Given task - Could you extend the press release below on the protests against the Moroccan magazine Le Journal Hebdomadaire, picking up after its last sentence?

Text to read -
-.-.-

20 March 2006

Alert

CPJ calls on King to probe government-organized protests against magazine


Incident details

magazine(s)

harassed
(CPJ/IFEX) - The following is a 17 March 2006 CPJ press release:

CPJ calls on Moroccan king to probe government-organized protests against magazine

New York, March 17, 2006 - In a letter today CPJ called on Morocco's King Muhammad VI to investigate claims that the authorities played a role in organizing demonstrations against the magazine Le Journal Hebdomadaire for publishing a photograph of a French newspaper showing some of the Danish cartoons of the Prophet Muhammad.

March 17, 2006

His Majesty King Muhammad VI
The Royal Palace Rabat
The Kingdom of Morocco
By facsimile: 011-212-37 76 85 15

Your Majesty:

The Committee to Protect Journalists is deeply concerned by evidence that Moroccan authorities played a role in organizing demonstrations against the magazine Le Journal Hebdomadaire for publishing a photograph of a French newspaper showing some of the Danish cartoons of the Prophet Muhammad. These state-orchestrated protests placed the lives of the entire staff of the Casablanca-based weekly at risk, yet the government has failed to launch a credible investigation or call those responsible to account.

Le Journal suffered this harassment after the February 11 publication of an Agence France-Presse photograph showing a reader holding the edition of the Paris daily France Soir which reproduced the cartoons. The drawings were barely visible but to avoid controversy Le Journal inked out the cartoon. Le Journal published the photograph as part of a 10-page chronology of events that followed the publication of the drawings in the Danish daily Jyllands-Posten.

Le Journal publisher Aboubakr Jamai told CPJ that on February 15, police set up an area for protesters outside Le Journal's offices. Le Journal reported that several minibuses with "J" license plates, which signify they belong to the Casablanca city government, brought about a hundred people to demonstrate. Reporters and photographers at the scene witnessed people they identified as municipal employees giving the crowd placards and Moroccan flags. Photographs of the vehicles and municipal employees were taken by Le Journal and several other independent publications, including the Arabic-language dailies Ahdath Al-Maghribiya and As-Sabah. Le Journal accused the Interior Ministry, which oversees the Casablanca local government, of organizing the protests.

-.-.-

Pointing entries for screenshots and pages
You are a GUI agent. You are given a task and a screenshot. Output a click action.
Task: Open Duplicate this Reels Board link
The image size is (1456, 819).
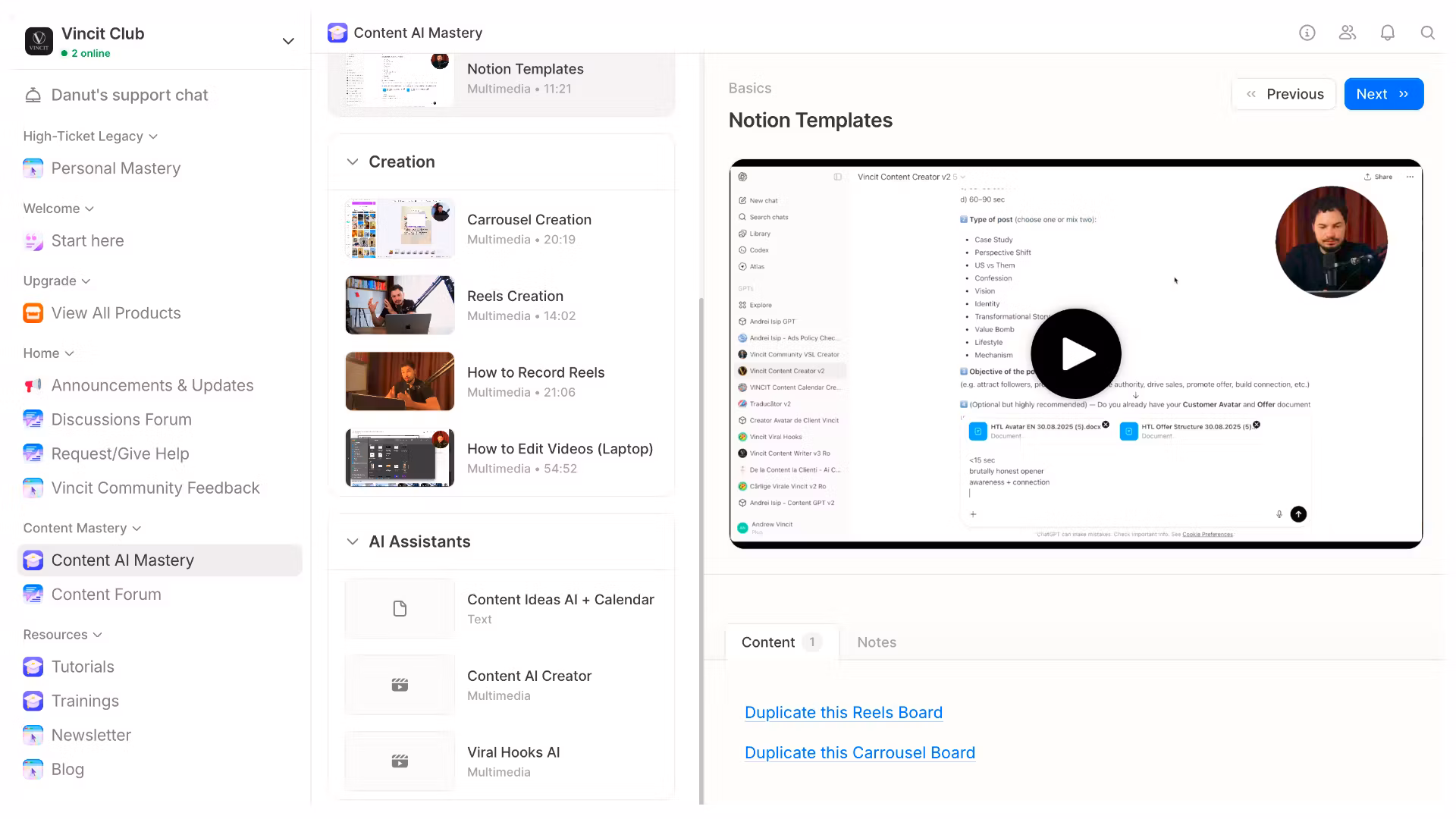(x=843, y=713)
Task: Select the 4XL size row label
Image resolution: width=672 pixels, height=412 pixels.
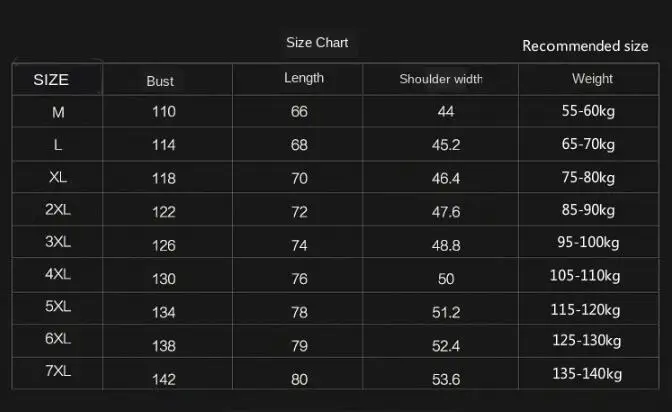Action: tap(58, 275)
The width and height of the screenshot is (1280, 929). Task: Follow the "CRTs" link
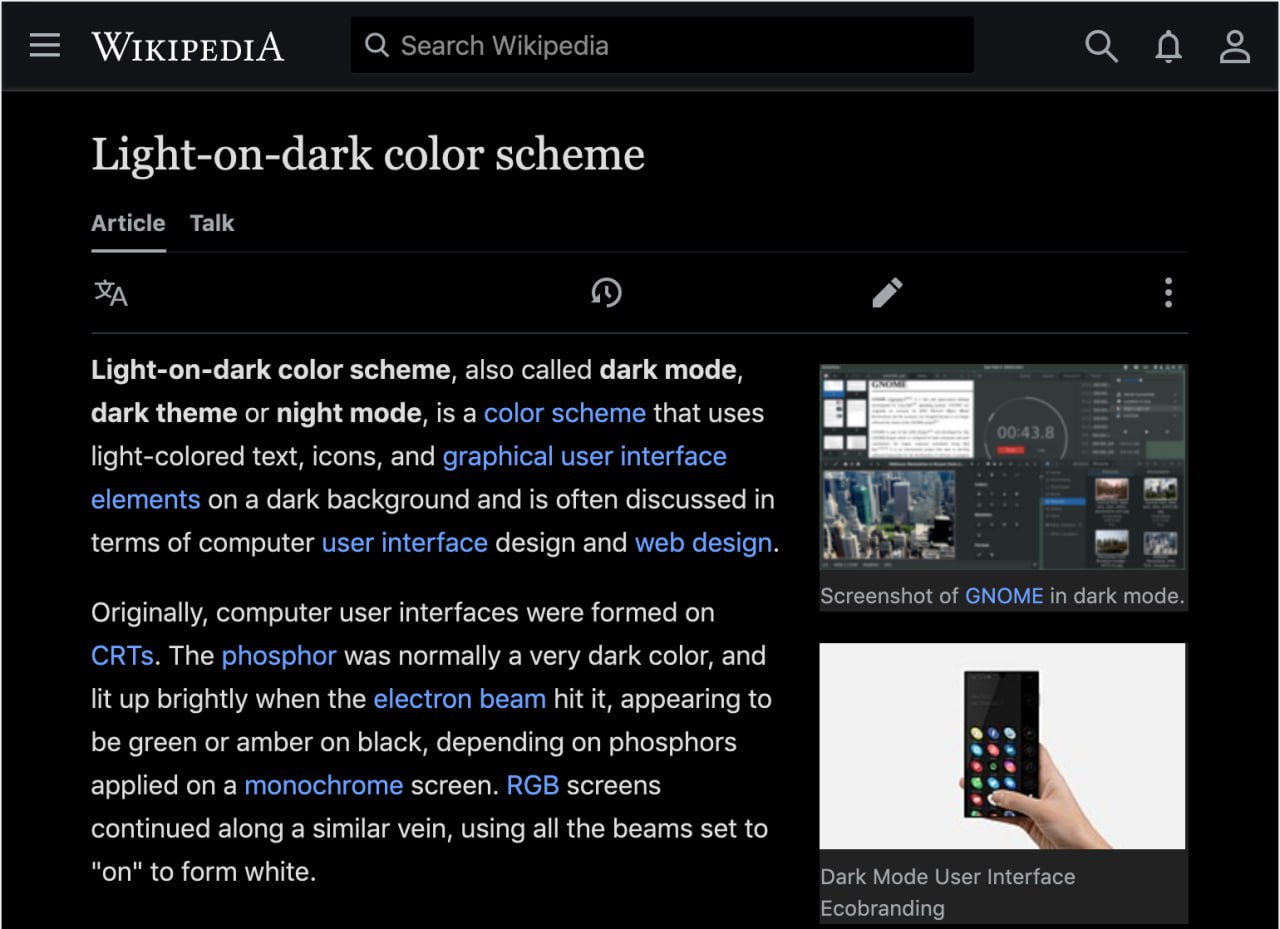click(122, 656)
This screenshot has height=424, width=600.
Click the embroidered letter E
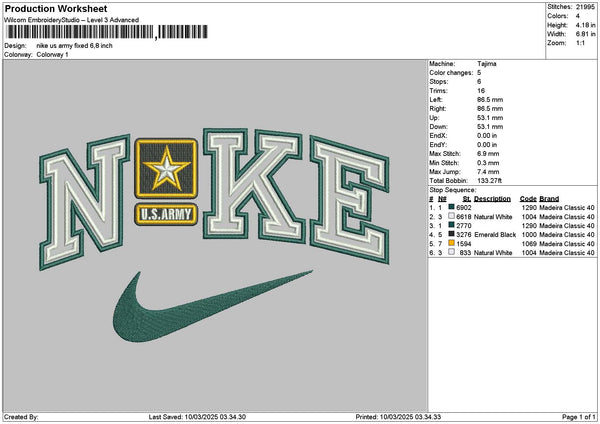(350, 200)
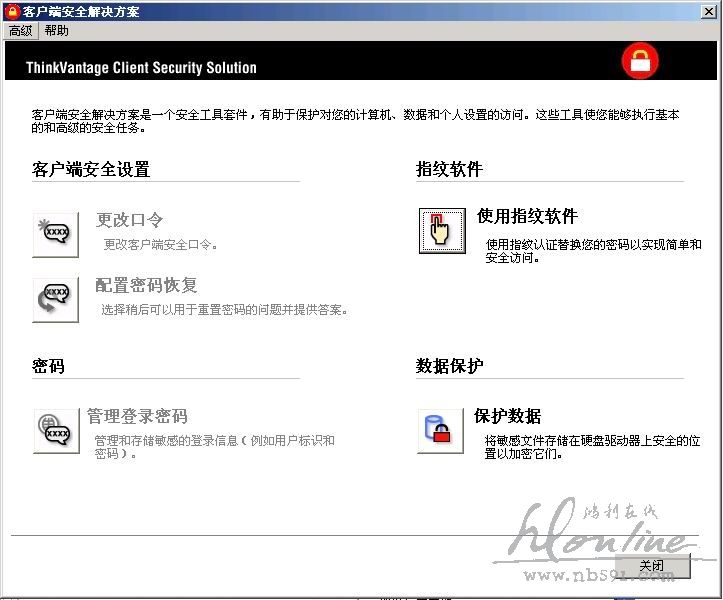Viewport: 723px width, 600px height.
Task: Launch the fingerprint software hand icon
Action: coord(440,230)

-.-.-

Task response -
Municipal employees used loudspeakers to shout slogans against the publications, according to the witnesses. Several people in the crowd told journalists that they were brought by the municipal authorities. One woman told Le Journal reporters that she had come because she had been informed that the municipality would reward her but she had no idea what the protest was about.

The following day, demonstrators appeared in front of the premises of the magazine's printer in Casablanca. They were again organized by local authorities and brought to the printer in municipal vehicles, according to Le Journal's published report. The magazine identified several civil servants openly participating in the demonstrations. Protesters interviewed by the magazine and other newspapers said that they had been brought there by the ministry of interior.

State-run television stations 2M and TVM broadcast footage of hundreds of demonstrators shouting slogans against the magazine on both occasions. 2M accused the magazine of "running against public opinion by taking up positions against the sacred values of our country."

Nabil Benabdellah, Minister of Communication, denied the government played any part in the demonstrations against Le Journal. But we believe that the evidence suggests otherwise.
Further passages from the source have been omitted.